RECORDS SUPPLIED

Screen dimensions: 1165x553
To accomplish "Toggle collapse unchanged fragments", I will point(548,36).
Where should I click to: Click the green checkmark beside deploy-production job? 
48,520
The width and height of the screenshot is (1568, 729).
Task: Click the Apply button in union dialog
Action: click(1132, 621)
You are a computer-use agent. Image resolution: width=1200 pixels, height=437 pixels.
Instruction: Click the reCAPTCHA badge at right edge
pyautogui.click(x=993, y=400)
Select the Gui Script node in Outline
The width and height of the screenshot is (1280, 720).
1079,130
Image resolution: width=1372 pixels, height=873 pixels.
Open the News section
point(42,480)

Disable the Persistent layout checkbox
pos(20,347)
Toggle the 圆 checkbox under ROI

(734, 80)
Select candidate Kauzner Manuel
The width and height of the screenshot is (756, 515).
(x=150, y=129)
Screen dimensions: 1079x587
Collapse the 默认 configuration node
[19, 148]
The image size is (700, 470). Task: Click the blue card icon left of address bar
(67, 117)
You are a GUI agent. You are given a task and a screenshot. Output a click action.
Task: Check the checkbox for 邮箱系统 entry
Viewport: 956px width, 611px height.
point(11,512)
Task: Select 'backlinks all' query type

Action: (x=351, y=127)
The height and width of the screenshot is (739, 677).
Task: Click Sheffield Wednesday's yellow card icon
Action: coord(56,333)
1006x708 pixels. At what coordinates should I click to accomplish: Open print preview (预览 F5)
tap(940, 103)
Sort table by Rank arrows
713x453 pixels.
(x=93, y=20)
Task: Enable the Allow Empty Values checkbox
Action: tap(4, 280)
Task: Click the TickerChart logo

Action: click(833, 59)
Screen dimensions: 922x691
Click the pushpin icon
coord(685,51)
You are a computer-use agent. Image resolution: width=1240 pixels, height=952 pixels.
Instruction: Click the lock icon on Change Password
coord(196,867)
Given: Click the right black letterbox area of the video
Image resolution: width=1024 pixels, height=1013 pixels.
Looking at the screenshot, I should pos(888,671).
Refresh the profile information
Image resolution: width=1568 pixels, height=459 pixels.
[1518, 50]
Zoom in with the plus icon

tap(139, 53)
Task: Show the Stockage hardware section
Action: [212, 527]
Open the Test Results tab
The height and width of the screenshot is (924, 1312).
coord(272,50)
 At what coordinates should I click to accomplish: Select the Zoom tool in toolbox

EXERCISE REQUIREMENTS
In the records above, find the line with "Collapse the 默认 configuration node"; write out exactly that line and each one after it, stopping after the line with "Task: Check the checkbox for 邮箱系统 entry".

ANSWER SPACE
Collapse the 默认 configuration node
[19, 148]
The image size is (700, 470). Task: Click the blue card icon left of address bar
(67, 117)
You are a GUI agent. You are given a task and a screenshot. Output a click action.
Task: Check the checkbox for 邮箱系统 entry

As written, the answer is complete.